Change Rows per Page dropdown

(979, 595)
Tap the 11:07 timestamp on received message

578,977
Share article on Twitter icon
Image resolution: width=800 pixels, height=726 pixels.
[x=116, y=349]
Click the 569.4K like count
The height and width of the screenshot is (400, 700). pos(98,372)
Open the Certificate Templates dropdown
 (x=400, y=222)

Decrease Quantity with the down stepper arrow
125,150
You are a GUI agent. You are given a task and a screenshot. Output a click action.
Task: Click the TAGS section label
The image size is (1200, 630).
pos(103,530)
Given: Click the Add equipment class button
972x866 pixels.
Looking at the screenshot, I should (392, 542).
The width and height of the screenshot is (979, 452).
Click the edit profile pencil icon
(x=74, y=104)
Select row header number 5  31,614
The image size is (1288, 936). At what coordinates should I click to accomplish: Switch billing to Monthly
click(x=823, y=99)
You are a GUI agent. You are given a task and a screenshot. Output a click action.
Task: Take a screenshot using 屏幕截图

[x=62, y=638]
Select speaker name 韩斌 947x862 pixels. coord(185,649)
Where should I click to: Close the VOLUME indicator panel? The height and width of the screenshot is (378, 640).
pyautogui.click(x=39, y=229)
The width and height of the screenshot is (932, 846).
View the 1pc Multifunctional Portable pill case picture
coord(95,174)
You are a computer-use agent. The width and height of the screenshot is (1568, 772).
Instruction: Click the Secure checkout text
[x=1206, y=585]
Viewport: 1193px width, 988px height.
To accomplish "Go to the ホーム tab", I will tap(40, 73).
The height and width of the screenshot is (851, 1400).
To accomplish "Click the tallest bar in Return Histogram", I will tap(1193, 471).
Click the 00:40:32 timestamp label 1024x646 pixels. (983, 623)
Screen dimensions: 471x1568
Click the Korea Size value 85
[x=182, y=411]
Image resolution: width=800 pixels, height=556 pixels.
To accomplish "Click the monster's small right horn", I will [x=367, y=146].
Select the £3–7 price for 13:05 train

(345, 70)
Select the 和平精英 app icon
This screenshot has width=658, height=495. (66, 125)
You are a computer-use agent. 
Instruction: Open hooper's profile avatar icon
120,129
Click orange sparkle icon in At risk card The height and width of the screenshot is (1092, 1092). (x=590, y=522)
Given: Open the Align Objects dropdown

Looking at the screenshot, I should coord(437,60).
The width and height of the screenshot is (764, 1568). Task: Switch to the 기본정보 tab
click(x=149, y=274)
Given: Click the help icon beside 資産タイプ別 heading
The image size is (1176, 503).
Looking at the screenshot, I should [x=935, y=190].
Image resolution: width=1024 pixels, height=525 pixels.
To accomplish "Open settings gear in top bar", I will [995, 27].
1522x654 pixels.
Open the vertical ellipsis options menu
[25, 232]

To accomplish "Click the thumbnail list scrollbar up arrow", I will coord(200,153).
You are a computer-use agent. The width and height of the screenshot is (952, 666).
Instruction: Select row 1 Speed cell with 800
******
- [Problem to solve]:
What lines of the data contain the string "label"? List them.

- [Response]:
Task: Click the TAGS section label
Click the 00:40:32 timestamp label 1024x646 pixels. (983, 623)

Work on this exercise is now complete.